Le testimonianze più antiche della forma parietale dell’arte egiziana rifletterebbero una mentalità o uno stadio di sviluppo simile a quello degli autori delle incisioni e delle pitture su roccia della Grotta di Lascaux (Francia) e di quelle della Grotta di Altamira (Spagna). Sarebbero cioè confrontabili da vicino, sia sotto il profilo cronologico sia sotto l’aspetto estetico, con la più raffinata arte delle caverne europea: quello “stile di Lascaux” che rappresenta il vertice dell’arte parietale franco-cantabrica.
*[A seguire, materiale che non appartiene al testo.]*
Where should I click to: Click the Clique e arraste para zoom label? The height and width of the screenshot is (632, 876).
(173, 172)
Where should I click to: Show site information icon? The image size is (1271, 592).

Lo ha sostenuto nel 2007 Dirk Huyge, curatore della collezione egittologica dei Musei Reali d’Arte e Storia (MRAS) a Bruxelles, sulla base dello studio dei complessi di immagini incise e dipinte su roccia trovati a Qurta, una località situata nel Gebel el-Silsila, nell’Alto Egitto. D. Huyge e la sua équipe hanno proposto che quei petroglifi risalgano a circa 15.000 anni fa, sulla base sia dello stile della raffigurazione sia del fatto che un’associazione di manufatti litici trovata nei pressi di uno dei siti di Qurta è stata attribuita al Ballanano-Silsiliano (uno dei tecno-complessi, o stili di lavorazione degli utensili, prodotti nella Valle del Nilo durante il tardo Paleolitico).
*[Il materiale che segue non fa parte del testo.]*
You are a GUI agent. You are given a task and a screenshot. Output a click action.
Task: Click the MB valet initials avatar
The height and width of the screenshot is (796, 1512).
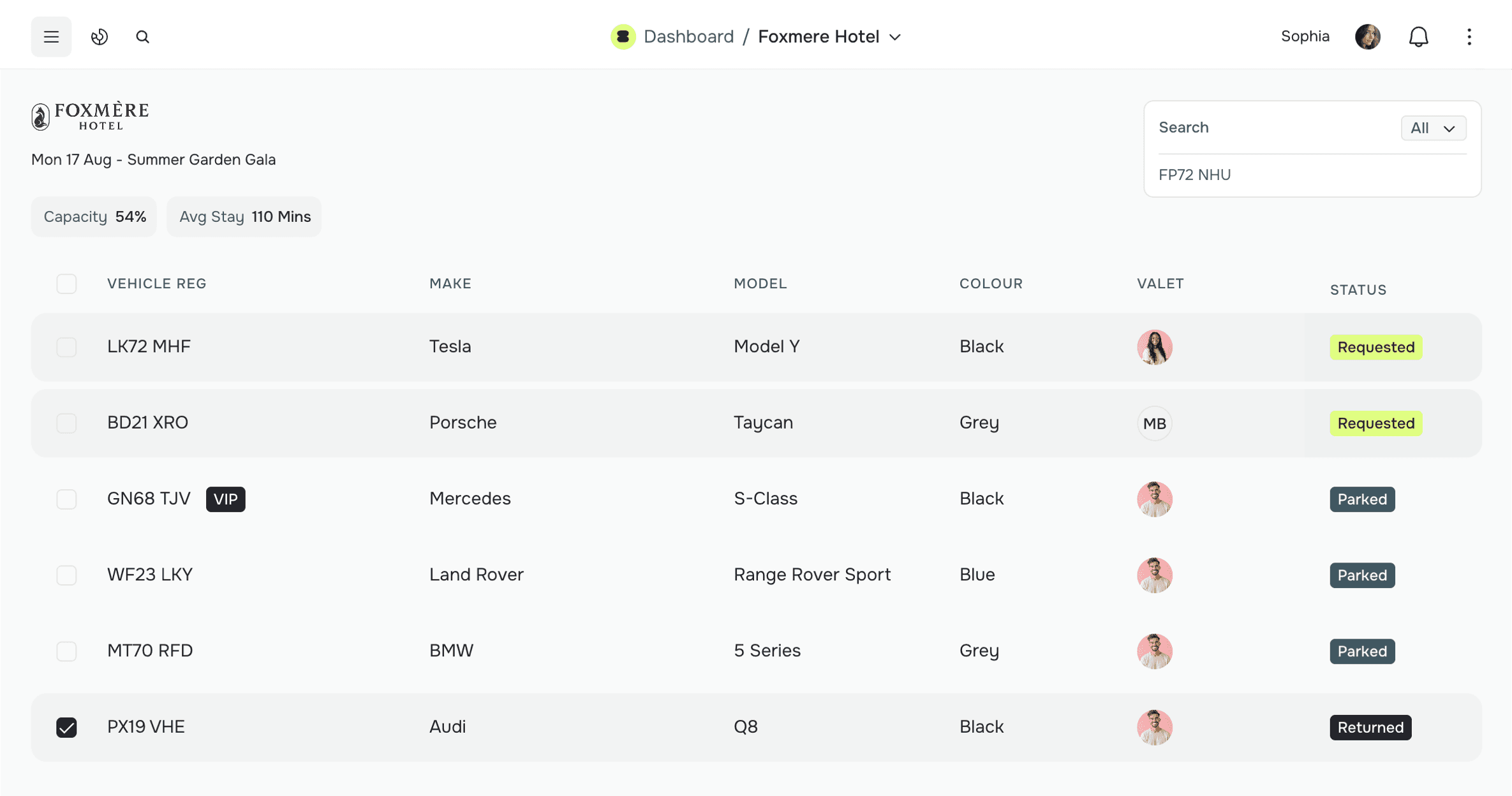(x=1154, y=424)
L'articolo di Natale Barca esamina i ritrovamenti di Qurta e quelli della Cultura Maddaleniana, tra i quali si collocano le pitture e le incisioni su roccia della Grotta di Lascaux; gli effetti sotto i più diversi aspetti dei grandi cambiamenti climatici che hanno interessato l’Europa occidentale e l’Africa settentrionale durante il Paleolitico Superiore, con particolare riferimento alle oscillazioni della fase di esaurimento della Glaciazione di Wurm; e infine la sequenza culturale del tardo Paleolitico in Egitto. Esso intende concorrere alla divulgazione di un importante dato di conoscenza di nuova acquisizione: la possibilità di stabilire un parallelismo fra l’evoluzione culturale del tardo Paleolitico nell’Europa occidentale e le coeve trasformazioni della mentalità e dei comportamenti delle popolazioni umane della Valle del Nilo.